To "never" divide by a trig function is, depending on the field, an extremly limiting advice. I often use equations and move trig functions from one side to the other by dividing both sides. As far as I remember some proofs for trig identies can also be made by explicitly using the idea that e. g. $tan(x) = \frac{sin(x)} {cos(x)}.$

The advice I got was : Whenever you transform any equation you have to have an eye on values that suddenly become possible or impossible but were not so in the first place. As also ypu have to check if you have erased values that you accidentally erased. That problem also appears in taking even roots or raising to even powers, as well as when dividing by any function that has the 0 in its range. After using those and transforming your equation, you have to check whether this is important to your desired results or if you even caused a mathematical error.

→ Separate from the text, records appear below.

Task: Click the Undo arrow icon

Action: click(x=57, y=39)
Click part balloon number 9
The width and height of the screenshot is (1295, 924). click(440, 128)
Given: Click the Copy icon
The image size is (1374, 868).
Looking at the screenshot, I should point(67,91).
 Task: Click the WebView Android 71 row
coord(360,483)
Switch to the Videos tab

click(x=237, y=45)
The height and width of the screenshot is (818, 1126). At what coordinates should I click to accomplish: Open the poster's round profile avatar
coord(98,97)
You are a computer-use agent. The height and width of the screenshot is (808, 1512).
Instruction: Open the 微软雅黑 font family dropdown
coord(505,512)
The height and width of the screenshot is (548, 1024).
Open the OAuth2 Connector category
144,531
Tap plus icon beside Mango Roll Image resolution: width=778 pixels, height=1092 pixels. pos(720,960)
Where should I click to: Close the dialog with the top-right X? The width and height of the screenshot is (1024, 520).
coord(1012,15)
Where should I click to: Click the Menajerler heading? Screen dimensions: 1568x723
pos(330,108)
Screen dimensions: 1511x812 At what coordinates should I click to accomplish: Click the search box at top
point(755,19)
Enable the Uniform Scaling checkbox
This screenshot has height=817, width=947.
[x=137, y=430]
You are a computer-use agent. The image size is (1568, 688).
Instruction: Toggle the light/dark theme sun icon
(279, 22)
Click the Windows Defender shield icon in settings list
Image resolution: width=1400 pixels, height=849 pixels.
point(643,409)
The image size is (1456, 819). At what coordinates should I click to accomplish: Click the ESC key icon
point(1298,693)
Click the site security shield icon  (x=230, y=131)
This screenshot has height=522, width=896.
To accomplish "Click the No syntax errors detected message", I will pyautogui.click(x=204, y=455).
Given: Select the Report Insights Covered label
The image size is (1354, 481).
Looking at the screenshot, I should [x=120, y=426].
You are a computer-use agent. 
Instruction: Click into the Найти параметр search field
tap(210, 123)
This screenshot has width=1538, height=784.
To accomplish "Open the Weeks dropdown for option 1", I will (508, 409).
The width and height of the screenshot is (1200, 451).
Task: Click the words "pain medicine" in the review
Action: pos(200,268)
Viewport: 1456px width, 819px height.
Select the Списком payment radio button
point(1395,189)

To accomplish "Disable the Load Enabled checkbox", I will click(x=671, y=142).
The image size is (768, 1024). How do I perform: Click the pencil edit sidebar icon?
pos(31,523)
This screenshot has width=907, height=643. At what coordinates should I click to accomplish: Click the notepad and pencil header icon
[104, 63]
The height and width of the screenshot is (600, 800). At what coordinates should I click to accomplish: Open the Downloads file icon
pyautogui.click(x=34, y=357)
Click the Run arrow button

Whenever you can suggest that your function is not including zero in its outcome you can divide by it. But if it is containing a zero in its outcome then this does not have to be (it might be one!) an error but the new equation will be not defined at that certain point or crash.

Bottom line: Have an eye on what you do and check your results. That's not a mathematical well made rule, but accurate for each situation this appears. Everytime any of your functions has a 0 outcome it's restricted. When you divide by sin or cos then the resulting equation has restrictions.

@Dr. Sonnhard Graubner has pointed out that your domain is restricted and how it is restricted.

There are points which satisfy $\cos x=0$, but for these $x$ we have either $\sin x=1$ or $\sin x=-1$, so no such number $x$ can be a solution of the equation $\sin x=\cos x$. That's why it's safe to divide by $\cos x$ in this case (but you are right to worry about it, and it should be pointed out when you write down the steps of your solution).